Find out which one is best for you.
If you unwrap a stick of butter and a stick of margarine, you might not be able to tell the difference between the two. They are similar in color and texture, and even used in the same ways, but these two fats are completely different.
Butter is a dairy product, made from milk or cream. When the liquid is churned, the butterfat separates from the buttermilk, making a solid yet spreadable light yellow substance. But butter isn’t purely fat; it is about 20 percent water and also contains milk proteins (solids). “Light” butter contains more water, for less fat and calories.

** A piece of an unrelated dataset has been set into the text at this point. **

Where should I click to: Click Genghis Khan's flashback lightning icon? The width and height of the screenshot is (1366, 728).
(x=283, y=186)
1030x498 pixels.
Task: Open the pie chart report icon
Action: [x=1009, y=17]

Margarine is an oil-based product. It is typically made of 80 percent vegetable oil and water and flavored to taste like butter. (Most margarines contain trace amounts of dairy. If you’re looking for a completely non-dairy product, choose “vegan margarine”.) You can buy margarine in sticks or tubs. Butter-flavored spreads are sold in tubs and usually contain less oil and more water, for a softer consistency.
WATCH: Southern Kids Churn Butter
At Southern Living, we’re clearly in the “butter is better” camp. Butter is what we reach for when we’re making pie crusts and biscuits, it’s what we use to top mashed potatoes and cornbread, and it is, by far, the best thing to use when making frosting, pound cake, or cookies. (Here’s the brand our test kitchen prefers.) But even we will admit that margarine has its place.
Health-wise, many nutrition experts say that plant-based margarine is better for you because it does not contain the cholesterol and saturated fats found in butter. For heart health, the Mayo Clinic recommends “a spread that doesn't have trans fats and has the least amount of saturated fat.”
Some cooks prefer baked goods made with margarine because they have a softer texture. But flavor-wise, nothing can compete with butter—especially when it comes to cookies. As the dough bakes, the butter melts and browns, making the cookies taste nutty, rich, and caramelized. For flavor, nothing beats butter.